DNxHR is far more versatile than the original DNxHD. There are 5 denominations that can all be used in HD and 4K in whatever frame rate you need. Here is a quick chart showing the different flavors:

 

CODEC Bit Depth Color sampling Alpha support Usage
DnxHR 444 10 or 12 RGB – 4:4:4 yes Finishing / Cinema delivery
DnxHR HQX 10 4:2:2 no UHD broadcast delivery (12bit)
DnxHR HQ 8 4:2:2 no UHD broadcast delivery (12bit)
DNxHR SQ 8 4:2:2 no HD and SD broadcast delivery
DnxHR LB 8 4:2:2 no offline editing

These are I-frame codecs meaning that each frame have info for every pixels and are independent from the previous and next frame. So depending on the frame size and the frame rate, you’ll get different file size and bitrate.  

DHxHR bitares un MB/s

Resolution Framerate DnxHR 444 DnxHR HQX DnxHR HQ DnxHR SQ DnxHR LB
1920 x 1080 23.98 41.68 20.79 20.79 13.77 4.31
1920 x 1080 29.97 52.10 26.00 26.00 17.21 5.39
2048 x 1080 24.00 44.39 22.20 22.20 14.70 4.59
4096 x 2160 24.00 177.67 88.88 88.88 55.07 17.14

 

For all those reasons, we will now use DNxHR for our  dailies, intermediates, renders and masters. It gives us a more streamlined streamlined workflows with less variables. And since we work on all our projects hand-in-hand with our client, this decision will accelerates the transfers, the technical discussions and make every steps more efficient.

 

Mathieu Marano

Colorist & Post Supervisor @ CineGround

15 Replies to “We are moving to DNxHR”

  1. Yes, many of us are faced with the same dilemma. If we can convince our clients to accept DNxHR 444 as being identical to ProRes 444, it might work. But that’s a big “if.” Legacy deliverable contracts are hard to overcome.
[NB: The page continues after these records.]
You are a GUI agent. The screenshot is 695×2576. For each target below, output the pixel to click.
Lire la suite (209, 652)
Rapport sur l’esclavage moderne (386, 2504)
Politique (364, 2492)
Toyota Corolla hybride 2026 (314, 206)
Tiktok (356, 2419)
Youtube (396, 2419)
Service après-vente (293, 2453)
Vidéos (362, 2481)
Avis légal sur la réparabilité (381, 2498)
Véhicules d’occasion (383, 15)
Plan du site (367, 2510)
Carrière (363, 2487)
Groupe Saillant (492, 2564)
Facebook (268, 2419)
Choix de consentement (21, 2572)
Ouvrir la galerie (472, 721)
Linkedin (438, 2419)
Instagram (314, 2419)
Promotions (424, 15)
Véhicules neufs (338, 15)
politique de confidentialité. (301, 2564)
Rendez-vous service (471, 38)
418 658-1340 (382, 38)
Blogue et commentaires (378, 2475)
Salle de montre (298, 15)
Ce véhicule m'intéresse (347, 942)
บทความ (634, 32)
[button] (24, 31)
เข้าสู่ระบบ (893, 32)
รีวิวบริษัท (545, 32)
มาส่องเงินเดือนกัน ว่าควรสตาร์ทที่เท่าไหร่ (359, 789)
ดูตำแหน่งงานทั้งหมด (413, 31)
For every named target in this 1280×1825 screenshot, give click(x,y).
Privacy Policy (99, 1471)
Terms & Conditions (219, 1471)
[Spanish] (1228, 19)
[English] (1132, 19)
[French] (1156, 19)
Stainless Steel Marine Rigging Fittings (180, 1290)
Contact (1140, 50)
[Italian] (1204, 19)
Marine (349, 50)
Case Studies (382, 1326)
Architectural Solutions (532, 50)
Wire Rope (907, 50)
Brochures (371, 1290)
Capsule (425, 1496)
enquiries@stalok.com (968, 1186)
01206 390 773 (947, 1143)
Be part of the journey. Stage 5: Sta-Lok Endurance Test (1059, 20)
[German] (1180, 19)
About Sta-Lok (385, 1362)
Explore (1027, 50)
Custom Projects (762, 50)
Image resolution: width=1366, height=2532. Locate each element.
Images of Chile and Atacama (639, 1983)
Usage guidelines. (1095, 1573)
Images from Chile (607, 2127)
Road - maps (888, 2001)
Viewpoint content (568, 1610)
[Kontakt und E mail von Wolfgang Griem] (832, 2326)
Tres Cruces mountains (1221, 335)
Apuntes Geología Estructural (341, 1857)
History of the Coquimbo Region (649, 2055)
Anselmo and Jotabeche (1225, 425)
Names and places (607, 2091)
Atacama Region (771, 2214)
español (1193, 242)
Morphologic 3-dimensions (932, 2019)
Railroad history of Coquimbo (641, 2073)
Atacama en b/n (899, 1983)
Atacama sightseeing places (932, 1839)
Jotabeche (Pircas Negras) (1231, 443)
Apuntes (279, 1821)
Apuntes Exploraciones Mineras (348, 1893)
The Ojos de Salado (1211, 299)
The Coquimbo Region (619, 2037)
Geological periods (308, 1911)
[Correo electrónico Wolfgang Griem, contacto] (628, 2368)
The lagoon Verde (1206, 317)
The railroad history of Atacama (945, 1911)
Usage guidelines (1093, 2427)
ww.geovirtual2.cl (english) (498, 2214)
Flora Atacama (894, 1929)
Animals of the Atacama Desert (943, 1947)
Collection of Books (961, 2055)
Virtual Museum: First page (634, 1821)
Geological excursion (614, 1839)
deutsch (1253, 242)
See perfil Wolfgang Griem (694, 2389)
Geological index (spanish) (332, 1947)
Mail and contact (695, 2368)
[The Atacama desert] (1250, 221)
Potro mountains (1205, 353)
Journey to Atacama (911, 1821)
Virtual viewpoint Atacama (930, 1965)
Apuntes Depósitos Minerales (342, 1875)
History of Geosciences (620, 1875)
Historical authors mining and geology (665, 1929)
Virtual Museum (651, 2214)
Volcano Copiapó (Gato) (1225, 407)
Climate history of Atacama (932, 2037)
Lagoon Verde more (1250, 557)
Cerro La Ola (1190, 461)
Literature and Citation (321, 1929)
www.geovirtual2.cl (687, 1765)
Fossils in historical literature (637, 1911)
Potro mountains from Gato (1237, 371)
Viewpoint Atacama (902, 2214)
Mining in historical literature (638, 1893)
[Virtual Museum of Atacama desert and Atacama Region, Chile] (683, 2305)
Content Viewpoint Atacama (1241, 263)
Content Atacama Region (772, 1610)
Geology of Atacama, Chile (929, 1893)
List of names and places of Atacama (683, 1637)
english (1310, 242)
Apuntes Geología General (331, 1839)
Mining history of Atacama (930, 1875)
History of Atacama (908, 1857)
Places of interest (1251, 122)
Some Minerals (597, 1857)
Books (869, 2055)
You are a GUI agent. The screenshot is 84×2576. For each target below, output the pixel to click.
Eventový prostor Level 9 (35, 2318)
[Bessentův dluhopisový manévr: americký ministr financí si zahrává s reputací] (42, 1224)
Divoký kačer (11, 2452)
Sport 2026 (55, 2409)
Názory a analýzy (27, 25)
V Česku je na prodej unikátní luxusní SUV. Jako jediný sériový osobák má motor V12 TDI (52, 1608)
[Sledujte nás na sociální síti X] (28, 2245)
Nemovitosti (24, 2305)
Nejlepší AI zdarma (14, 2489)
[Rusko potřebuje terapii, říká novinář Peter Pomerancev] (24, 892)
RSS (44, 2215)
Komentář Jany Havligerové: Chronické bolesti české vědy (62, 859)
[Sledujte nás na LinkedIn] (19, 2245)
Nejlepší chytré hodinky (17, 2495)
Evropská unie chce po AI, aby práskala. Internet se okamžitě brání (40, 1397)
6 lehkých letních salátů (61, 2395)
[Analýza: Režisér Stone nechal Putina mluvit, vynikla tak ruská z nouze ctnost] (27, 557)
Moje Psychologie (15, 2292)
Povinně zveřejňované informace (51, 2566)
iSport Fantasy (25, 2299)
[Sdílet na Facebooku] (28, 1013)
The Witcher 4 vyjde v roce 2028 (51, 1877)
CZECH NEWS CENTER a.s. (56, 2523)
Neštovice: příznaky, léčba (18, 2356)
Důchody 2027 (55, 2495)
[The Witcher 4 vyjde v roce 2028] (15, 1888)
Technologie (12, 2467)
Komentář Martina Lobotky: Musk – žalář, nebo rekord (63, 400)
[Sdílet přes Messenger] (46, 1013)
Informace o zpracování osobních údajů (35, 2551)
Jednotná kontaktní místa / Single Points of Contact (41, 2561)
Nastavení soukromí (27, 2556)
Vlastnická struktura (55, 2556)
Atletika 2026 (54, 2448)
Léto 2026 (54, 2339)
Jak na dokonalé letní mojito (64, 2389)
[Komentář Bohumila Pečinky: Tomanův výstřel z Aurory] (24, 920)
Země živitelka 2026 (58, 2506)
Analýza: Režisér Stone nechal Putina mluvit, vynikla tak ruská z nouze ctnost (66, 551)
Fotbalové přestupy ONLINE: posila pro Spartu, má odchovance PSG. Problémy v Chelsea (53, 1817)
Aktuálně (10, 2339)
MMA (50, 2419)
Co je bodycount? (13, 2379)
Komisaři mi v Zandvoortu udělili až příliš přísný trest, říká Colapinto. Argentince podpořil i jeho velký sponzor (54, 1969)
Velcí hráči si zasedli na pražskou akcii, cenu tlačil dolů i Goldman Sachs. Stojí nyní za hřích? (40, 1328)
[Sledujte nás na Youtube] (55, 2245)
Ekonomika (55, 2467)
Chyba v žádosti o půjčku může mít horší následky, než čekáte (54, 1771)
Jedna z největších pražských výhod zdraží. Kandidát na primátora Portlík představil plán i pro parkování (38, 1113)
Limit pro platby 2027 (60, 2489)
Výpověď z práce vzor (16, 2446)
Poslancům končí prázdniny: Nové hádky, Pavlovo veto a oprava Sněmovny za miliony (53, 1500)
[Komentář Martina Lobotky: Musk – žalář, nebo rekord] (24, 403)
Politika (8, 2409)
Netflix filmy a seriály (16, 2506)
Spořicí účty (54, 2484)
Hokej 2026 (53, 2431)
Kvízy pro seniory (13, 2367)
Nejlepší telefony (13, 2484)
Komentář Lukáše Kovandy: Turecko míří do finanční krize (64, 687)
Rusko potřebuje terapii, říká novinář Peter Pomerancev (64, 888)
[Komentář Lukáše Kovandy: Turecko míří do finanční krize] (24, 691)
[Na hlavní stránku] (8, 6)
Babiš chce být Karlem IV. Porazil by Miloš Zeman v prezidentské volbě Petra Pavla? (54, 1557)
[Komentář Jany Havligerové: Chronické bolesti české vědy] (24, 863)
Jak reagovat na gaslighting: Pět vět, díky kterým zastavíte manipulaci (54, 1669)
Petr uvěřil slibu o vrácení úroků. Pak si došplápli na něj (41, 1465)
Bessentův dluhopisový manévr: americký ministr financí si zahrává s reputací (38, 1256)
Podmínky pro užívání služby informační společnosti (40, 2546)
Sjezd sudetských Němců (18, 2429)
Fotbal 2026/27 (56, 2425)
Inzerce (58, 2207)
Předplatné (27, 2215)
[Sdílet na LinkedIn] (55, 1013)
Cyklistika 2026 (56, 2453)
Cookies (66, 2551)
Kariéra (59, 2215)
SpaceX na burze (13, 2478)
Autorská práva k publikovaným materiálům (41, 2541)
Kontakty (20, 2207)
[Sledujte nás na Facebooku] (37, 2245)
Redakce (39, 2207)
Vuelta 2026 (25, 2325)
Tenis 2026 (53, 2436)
  2. We moved to DNxHR recently for similar reasons – Windows systems that were getting hammered by ProRes formats and we needed to streamline the whole workflow, from ingest/transcode on. It just works. Great move.

    1. Because it’s in beta and most unsupported solutions like this one disappeared with a couple months. So we can’t base our day to day workflow on such tool. and we don’t have to because we have solid solutions with DNxHR.

  3. Thanks for the write up. We use Go Pro cineform for this reason. Interested to know if you looked at cineform before fixing on DNxHR? If so, where did it fall down?

    1. Well, Cineform is not as widely adopted, requires individual installs on most NLE and its future is uncertain so that’s where it stops for us. Also, it is not an accepted codec for broadcast deliveries.

  4. What about gamma when you transferring your files between systems? I used Uncompressed YUV 10 bit for years beacuse that was the only soluiton that kept proper gamma levels when exported from PC AE or Nuke.
    Have you checked it by a chance?